──────── The data ────────

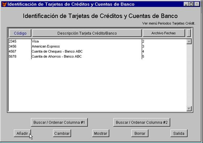Select Cuenta de Ahorros - Banco ABC row
The image size is (203, 143).
pos(97,56)
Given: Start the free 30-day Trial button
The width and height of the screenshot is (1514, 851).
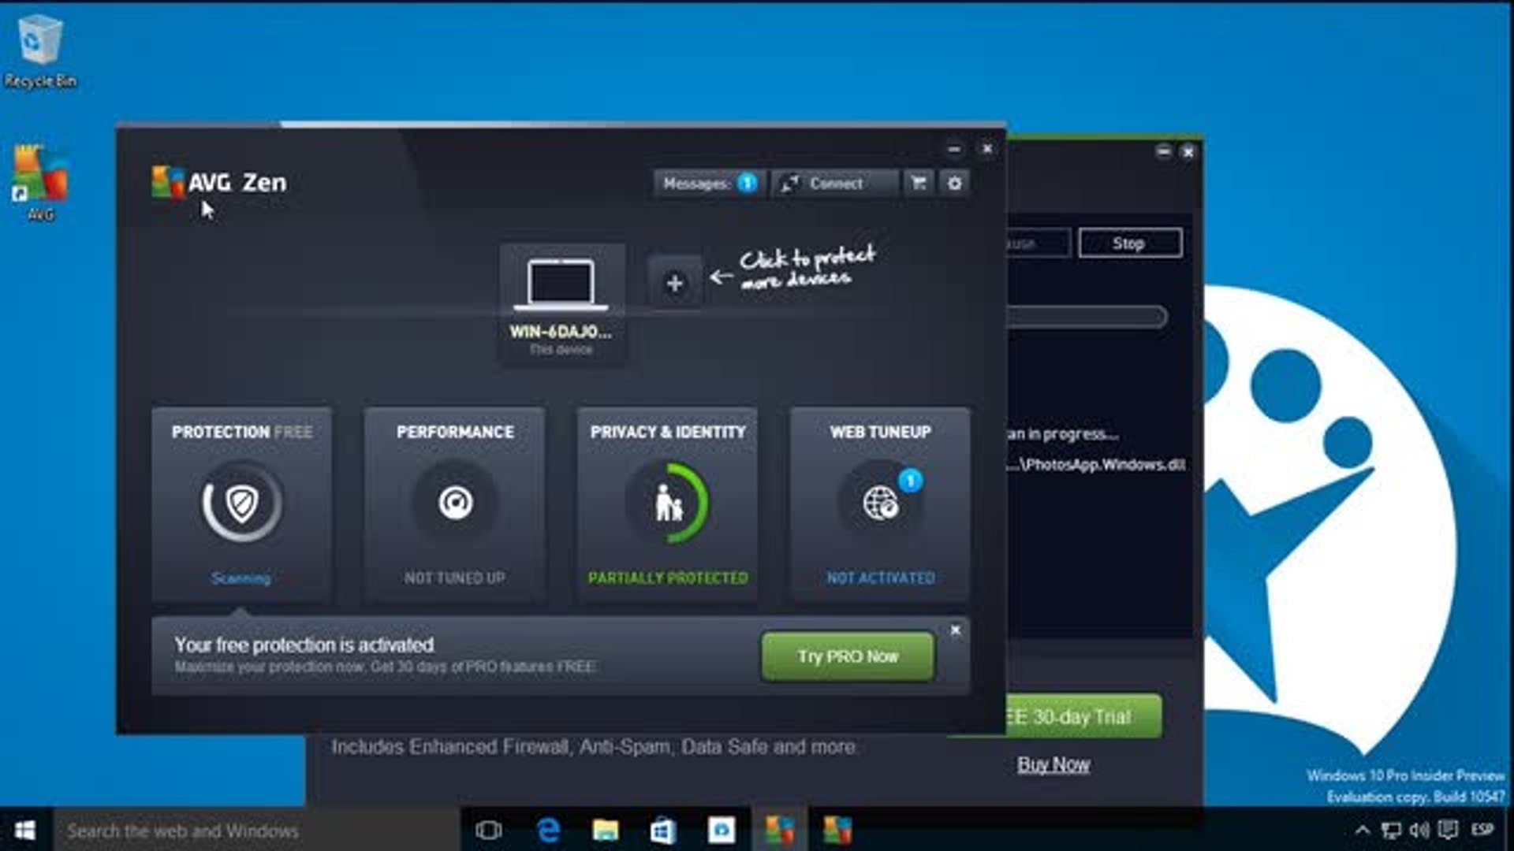Looking at the screenshot, I should pyautogui.click(x=1084, y=717).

────────

▶ Task instructions
Quote all of the rows above word for word, leaving out the pictures.

▶ Answer below
Select Cuenta de Ahorros - Banco ABC row
The image size is (203, 143).
pos(97,56)
Given: Start the free 30-day Trial button
The width and height of the screenshot is (1514, 851).
Looking at the screenshot, I should pyautogui.click(x=1084, y=717).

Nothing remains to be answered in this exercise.